Lumajang, – Suara dentuman dari Gunung Semeru kian sering terdengar hingga radius 12 kilometer dalam beberapa hari terakhir.
Meski menimbulkan kekhawatiran warga di sejumlah wilayah, Pusat Pengamatan Gunung Api (PPGA) Semeru menegaskan bahwa fenomena tersebut merupakan kondisi alamiah yang dipengaruhi faktor atmosfer, bukan pertanda akan terjadinya erupsi besar.
Petugas PPGA Semeru, Mukdas Sofian, menjelaskan bahwa dentuman yang terdengar layaknya suara petir itu diperkuat oleh kondisi atmosfer pada periode pagi hingga malam hari. Pada waktu-waktu tersebut, lapisan udara berada dalam kondisi stabil dengan suhu yang lebih rendah.

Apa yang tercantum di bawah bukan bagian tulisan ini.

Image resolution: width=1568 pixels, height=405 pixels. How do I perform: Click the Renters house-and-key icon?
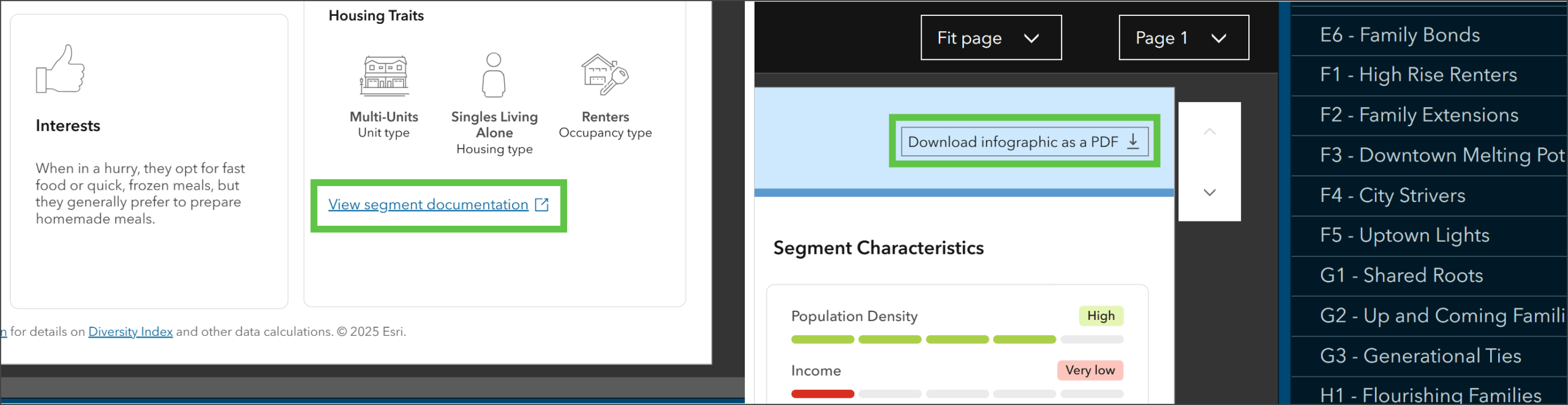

“Lapisan udara yang stabil memungkinkan gelombang suara dipantulkan kembali ke permukaan sehingga terdengar lebih keras di permukiman,” ujar Sofian, Kamis (27/11/2025).
Selain suhu dan stabilitas atmosfer, arah angin juga memiliki peran penting dalam memperkuat gaung dentuman. Dalam beberapa hari terakhir, angin dominan bergerak ke utara dan timur laut, sehingga wilayah-wilayah pada jalur tersebut lebih sering mendengar suara dentuman dari puncak kawah Semeru.
“Arah angin membuat suara terdistribusi lebih jelas ke wilayah utara dan timur laut,” kata Sofian.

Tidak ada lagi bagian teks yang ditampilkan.